If your only option were to pay cash for such a major expense, you might have to wait years to expand your fleet, thereby limiting your company’s growth. Financing the purchase of commercial vehicles makes a lot of sense, as they will help your company generate revenue that will cover their financing costs month after month.
However, business issues ranging from a lack of staff to a loss of company licensing could keep your trucks off the road and your company from generating profit. It won’t be that long after money stops coming in that the financing companies will start seeking repayment more aggressively. Filing for bankruptcy before repossession occurs could help protect your fleet.
Business bankruptcy can help restructure your debt
Pursuing bankruptcy for your company can benefit you in several ways. The first and most important may be the automatic stay. As soon as you file, creditors can no longer continue collection activity against your company.
Even if they have already initiated the repossession of your vehicle, they will have to suspend those efforts until either you resolve your bankruptcy case or they go to the courts and ask for an exception. That automatic stay gives you enough time to review your finances and prepare for a meeting with your creditors.

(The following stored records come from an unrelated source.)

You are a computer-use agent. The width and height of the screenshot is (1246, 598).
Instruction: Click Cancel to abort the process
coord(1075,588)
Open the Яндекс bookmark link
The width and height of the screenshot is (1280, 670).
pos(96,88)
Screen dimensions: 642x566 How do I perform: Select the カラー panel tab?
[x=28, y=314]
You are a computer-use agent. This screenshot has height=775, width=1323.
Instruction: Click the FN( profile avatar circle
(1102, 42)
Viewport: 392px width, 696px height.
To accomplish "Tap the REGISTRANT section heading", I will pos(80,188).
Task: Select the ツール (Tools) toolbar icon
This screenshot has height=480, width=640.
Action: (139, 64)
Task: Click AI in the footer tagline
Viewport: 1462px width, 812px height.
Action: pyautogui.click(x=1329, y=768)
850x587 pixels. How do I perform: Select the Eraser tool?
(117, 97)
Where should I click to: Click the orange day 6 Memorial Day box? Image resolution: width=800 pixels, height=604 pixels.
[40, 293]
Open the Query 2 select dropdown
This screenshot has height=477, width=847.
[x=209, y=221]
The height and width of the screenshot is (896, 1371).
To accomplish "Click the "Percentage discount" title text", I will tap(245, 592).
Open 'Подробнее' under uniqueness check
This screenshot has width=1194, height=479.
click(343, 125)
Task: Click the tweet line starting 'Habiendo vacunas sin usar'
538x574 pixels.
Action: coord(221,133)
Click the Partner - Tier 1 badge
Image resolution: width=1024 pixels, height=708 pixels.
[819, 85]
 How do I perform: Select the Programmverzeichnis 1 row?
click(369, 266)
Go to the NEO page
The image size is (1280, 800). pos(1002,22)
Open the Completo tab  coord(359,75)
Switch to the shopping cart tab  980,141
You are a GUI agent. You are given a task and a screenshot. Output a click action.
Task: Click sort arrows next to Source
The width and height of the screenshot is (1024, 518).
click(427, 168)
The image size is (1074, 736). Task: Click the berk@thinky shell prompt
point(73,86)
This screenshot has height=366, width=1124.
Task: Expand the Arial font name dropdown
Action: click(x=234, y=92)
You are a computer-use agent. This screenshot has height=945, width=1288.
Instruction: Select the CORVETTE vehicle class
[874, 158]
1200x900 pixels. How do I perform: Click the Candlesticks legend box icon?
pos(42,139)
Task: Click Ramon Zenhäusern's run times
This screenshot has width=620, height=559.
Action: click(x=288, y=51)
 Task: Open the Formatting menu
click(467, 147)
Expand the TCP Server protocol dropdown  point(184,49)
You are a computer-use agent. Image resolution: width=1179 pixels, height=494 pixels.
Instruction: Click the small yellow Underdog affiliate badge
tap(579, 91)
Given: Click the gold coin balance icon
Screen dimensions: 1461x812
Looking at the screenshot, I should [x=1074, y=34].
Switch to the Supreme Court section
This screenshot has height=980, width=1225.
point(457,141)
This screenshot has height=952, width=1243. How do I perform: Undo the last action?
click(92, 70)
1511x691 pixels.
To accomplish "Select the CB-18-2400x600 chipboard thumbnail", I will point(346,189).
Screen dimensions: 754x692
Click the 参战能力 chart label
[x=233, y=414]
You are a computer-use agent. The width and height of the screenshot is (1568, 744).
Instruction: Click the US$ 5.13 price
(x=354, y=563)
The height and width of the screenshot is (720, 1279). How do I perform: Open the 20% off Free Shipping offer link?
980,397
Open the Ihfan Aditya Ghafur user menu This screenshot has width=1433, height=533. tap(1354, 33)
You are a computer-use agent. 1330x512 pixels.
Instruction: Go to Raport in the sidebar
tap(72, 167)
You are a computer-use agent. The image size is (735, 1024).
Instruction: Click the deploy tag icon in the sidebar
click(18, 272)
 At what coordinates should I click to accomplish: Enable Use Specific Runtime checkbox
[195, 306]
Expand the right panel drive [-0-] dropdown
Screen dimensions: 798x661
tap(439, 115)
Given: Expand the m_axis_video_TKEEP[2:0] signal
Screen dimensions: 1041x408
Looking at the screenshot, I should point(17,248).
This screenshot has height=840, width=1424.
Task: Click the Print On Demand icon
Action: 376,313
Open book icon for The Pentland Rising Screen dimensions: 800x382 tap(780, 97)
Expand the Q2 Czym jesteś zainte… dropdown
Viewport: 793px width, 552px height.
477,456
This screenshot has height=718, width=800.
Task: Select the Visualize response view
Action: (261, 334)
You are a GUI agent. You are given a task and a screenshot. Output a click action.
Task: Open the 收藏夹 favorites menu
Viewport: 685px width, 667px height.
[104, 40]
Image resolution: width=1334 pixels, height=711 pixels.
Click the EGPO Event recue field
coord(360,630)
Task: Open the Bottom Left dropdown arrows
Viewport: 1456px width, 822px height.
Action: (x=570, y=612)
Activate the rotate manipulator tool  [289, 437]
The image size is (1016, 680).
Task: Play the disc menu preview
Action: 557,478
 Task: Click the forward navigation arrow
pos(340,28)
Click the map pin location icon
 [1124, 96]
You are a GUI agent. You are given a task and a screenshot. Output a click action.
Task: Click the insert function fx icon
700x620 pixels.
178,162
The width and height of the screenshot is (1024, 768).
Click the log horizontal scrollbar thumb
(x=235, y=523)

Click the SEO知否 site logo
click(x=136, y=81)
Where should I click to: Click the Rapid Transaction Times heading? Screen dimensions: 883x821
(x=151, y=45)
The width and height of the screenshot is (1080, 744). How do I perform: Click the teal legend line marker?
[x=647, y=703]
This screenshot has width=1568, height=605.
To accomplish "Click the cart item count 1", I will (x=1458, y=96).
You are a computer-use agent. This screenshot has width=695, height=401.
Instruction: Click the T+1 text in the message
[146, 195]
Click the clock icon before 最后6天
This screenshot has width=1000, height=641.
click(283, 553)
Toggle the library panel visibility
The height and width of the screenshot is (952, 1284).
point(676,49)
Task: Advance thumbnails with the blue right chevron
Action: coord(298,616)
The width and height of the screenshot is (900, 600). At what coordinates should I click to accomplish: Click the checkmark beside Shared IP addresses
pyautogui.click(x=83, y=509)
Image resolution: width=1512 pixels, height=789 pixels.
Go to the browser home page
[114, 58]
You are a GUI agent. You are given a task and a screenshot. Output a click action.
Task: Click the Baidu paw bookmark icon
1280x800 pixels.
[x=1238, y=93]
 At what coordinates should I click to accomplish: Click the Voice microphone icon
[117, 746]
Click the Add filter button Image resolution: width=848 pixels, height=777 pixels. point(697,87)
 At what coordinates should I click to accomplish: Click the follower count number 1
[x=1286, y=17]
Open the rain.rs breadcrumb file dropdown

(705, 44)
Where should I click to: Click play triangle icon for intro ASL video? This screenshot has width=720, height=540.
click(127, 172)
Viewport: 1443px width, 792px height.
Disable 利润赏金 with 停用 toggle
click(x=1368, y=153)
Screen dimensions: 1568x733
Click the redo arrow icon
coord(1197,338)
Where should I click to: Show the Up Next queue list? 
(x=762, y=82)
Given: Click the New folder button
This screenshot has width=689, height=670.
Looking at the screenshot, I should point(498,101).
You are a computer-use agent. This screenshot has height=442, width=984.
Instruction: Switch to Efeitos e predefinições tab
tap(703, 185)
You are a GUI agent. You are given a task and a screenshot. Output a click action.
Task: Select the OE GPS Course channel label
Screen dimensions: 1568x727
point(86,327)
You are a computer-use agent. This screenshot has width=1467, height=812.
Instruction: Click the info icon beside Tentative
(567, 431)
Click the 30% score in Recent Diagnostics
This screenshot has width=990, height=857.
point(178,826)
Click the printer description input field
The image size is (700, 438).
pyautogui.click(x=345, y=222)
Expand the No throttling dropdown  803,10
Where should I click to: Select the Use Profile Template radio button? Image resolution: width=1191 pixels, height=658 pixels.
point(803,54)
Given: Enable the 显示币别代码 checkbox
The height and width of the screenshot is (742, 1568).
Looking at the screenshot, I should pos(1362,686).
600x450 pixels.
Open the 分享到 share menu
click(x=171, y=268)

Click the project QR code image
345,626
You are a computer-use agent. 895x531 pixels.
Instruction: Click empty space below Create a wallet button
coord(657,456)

Renegotiating your vehicle financing debt can help you regain control of the company finances. Instead of needing to pay all of the missed payments in a lump sum up front, and expense that may be impossible with your current level of revenue, you may be able to add those payments to the end of your loan. Other times, companies may be willing to consolidate multiple loans, reduce monthly payments or otherwise find better terms that allow you to make a reasonable attempt at repayment.
Bankruptcy can be a fresh start instead of an end
Too many business owners think about bankruptcy as the end of the road and a sign that their company will surely soon fail. Bankruptcy filings can be useful for companies about to close, but they can also help bring companies back from the edge of insolvency.
A Chapter 11 bankruptcy filing can help you get rid of some of your unsecured debt and regain control over other lines of credit so that your business can remain operational and eventually start generating a profit again.